# Opgave
Neem het deel van het materiaal dat begint met de regel met "Click the Customer reviews heading" en eindigt met de regel met "[x=253, y=82]" opnieuw over. Verwissel daarbij "Customer reviews" voor "Product reviews" en laat al het andere ongewijzigd.

# Aangeleverd materiaal
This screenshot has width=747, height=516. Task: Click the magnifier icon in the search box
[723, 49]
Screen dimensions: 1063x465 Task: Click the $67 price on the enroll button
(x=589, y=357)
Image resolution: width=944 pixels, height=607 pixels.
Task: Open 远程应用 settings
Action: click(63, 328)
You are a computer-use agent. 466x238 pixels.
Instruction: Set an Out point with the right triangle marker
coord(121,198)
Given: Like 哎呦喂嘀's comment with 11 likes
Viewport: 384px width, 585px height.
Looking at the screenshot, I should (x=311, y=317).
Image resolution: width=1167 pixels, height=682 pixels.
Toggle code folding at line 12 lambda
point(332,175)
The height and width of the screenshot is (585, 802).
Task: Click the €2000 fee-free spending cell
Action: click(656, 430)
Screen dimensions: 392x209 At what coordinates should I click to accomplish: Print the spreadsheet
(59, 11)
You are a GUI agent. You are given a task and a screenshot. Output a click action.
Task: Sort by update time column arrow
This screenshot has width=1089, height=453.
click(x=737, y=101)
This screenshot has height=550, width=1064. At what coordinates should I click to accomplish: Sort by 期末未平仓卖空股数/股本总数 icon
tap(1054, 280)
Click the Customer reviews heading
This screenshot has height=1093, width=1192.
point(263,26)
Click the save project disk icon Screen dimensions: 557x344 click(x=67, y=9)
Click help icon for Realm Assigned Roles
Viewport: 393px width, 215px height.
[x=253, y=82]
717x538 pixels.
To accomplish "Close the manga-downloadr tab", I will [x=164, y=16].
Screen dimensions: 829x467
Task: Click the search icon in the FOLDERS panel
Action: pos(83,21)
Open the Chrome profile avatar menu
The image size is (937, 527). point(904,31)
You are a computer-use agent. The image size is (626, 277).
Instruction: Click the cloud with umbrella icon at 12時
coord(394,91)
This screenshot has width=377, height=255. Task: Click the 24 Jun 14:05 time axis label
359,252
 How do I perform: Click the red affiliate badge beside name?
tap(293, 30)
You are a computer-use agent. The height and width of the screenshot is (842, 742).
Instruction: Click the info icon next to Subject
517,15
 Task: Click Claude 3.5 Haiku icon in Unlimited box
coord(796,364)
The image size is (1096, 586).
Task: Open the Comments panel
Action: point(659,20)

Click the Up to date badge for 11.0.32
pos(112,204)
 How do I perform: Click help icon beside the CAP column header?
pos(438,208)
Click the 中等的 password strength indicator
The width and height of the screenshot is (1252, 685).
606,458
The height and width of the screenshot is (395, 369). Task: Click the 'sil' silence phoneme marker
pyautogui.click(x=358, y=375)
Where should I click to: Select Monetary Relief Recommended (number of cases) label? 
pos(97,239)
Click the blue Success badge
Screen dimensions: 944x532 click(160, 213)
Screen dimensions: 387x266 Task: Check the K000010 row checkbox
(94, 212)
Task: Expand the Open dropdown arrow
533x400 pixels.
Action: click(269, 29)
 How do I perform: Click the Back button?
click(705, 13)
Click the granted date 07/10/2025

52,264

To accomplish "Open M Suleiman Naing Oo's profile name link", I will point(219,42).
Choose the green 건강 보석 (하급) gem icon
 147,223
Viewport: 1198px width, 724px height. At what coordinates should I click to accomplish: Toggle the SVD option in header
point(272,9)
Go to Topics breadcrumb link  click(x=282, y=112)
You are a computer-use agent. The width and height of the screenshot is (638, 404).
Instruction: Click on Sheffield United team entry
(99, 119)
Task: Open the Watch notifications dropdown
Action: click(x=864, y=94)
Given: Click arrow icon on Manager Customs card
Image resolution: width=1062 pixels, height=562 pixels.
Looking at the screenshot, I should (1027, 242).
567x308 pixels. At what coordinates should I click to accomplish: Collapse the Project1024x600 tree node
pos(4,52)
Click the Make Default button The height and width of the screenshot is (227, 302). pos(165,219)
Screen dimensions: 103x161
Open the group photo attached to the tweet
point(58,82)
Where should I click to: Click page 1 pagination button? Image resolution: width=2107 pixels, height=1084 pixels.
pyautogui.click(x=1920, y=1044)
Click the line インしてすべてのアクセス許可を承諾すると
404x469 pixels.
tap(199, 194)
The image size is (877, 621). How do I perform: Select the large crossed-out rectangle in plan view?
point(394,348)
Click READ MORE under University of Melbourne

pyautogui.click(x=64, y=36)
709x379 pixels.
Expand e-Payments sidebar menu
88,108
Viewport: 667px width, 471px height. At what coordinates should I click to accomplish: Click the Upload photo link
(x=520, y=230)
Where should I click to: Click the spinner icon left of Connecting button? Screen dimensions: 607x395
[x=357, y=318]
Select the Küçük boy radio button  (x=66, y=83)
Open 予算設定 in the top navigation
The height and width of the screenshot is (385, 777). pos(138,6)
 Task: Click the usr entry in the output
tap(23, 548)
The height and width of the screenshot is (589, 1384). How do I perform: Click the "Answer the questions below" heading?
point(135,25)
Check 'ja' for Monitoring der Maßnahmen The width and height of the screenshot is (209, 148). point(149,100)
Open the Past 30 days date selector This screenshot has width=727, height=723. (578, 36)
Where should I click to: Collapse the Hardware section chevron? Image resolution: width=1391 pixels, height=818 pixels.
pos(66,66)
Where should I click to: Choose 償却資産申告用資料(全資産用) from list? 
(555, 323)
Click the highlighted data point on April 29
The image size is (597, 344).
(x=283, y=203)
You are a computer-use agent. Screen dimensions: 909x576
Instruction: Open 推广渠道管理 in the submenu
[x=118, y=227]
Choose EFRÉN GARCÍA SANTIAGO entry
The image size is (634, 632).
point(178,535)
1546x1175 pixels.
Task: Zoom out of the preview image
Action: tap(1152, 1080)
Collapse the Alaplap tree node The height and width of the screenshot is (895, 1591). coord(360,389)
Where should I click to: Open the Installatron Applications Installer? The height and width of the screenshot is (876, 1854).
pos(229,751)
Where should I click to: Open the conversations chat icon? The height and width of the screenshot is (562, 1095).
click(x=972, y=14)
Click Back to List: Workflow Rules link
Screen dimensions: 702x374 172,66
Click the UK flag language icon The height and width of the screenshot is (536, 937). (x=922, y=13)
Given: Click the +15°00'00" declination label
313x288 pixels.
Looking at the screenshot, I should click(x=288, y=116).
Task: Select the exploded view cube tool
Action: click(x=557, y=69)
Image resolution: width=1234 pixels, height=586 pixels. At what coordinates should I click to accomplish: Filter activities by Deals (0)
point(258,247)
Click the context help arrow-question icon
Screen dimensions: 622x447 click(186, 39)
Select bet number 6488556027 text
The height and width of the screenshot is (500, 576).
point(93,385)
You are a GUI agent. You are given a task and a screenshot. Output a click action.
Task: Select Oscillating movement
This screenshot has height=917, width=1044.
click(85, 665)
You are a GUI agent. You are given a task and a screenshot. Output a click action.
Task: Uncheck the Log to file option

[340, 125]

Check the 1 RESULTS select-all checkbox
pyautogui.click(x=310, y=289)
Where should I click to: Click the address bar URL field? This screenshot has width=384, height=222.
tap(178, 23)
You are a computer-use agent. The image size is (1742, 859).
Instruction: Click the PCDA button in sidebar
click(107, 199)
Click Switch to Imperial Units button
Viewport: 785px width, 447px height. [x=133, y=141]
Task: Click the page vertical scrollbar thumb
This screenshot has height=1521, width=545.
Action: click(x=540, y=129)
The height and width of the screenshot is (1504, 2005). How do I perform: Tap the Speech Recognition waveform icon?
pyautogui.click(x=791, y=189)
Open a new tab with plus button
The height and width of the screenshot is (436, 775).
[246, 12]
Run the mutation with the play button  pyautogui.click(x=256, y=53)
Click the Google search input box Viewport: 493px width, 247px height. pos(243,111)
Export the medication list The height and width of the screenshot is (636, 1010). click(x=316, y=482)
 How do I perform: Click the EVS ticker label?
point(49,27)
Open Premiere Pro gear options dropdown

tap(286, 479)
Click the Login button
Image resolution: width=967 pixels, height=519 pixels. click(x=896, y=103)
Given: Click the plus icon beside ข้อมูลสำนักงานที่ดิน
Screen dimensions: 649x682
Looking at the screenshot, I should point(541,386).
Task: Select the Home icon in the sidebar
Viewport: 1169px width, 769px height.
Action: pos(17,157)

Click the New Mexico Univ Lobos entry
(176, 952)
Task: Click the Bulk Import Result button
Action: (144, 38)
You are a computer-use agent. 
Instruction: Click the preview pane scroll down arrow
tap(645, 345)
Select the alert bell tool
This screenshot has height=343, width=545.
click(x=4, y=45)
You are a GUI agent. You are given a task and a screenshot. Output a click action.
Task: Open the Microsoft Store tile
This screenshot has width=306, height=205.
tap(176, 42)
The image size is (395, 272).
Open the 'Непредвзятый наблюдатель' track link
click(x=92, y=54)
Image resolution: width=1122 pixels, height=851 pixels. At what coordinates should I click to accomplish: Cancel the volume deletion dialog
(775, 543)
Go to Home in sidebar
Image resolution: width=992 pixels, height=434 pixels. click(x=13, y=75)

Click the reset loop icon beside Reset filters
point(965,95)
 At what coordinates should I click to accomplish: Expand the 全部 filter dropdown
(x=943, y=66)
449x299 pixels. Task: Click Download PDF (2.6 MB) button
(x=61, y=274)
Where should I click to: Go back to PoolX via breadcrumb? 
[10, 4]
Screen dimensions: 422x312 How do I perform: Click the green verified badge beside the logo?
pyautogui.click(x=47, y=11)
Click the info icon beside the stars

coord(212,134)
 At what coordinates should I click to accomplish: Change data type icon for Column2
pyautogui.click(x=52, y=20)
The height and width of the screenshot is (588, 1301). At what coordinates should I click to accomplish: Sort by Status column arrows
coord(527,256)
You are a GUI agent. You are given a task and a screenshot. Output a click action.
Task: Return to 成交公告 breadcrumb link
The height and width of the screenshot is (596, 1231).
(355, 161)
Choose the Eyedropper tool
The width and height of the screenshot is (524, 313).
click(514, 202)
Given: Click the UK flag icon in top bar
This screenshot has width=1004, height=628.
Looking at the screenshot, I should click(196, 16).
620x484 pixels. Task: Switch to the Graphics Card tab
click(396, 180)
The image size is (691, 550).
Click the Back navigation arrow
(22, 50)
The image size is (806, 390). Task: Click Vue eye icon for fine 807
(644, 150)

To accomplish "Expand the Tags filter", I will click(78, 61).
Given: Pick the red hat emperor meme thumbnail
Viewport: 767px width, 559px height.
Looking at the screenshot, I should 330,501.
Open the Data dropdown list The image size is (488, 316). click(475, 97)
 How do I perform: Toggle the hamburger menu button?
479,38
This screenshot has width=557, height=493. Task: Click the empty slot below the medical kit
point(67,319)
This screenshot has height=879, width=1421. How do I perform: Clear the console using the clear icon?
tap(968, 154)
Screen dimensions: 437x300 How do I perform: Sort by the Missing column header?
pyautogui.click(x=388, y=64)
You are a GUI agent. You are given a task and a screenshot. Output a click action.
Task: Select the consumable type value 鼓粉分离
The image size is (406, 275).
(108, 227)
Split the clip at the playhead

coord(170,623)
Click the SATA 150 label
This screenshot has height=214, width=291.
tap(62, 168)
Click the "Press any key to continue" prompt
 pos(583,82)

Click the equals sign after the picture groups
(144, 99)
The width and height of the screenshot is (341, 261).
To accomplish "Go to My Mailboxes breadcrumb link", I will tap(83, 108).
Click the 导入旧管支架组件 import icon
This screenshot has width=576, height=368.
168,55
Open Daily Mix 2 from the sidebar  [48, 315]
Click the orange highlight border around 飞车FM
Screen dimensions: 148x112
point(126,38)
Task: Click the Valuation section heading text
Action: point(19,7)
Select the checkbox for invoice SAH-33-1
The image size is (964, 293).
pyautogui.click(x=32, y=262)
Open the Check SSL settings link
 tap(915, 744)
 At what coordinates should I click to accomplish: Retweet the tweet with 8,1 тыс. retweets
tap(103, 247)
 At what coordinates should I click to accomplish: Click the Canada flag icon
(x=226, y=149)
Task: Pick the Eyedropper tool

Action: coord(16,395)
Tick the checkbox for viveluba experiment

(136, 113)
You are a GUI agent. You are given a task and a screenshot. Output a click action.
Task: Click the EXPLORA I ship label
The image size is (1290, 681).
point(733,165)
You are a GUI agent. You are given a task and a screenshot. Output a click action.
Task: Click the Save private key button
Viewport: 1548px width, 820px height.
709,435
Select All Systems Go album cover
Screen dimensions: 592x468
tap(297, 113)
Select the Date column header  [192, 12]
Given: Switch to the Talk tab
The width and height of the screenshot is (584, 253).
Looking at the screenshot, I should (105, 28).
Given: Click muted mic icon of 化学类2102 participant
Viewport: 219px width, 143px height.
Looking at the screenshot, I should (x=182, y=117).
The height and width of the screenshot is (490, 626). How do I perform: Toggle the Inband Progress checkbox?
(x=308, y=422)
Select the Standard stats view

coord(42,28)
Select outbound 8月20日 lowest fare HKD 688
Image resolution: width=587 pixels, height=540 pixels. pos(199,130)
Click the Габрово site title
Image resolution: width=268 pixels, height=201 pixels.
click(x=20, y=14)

# Schriftelijk antwoord
Click the Product reviews heading
This screenshot has height=1093, width=1192.
point(263,26)
Click the save project disk icon Screen dimensions: 557x344 click(x=67, y=9)
Click help icon for Realm Assigned Roles
Viewport: 393px width, 215px height.
[x=253, y=82]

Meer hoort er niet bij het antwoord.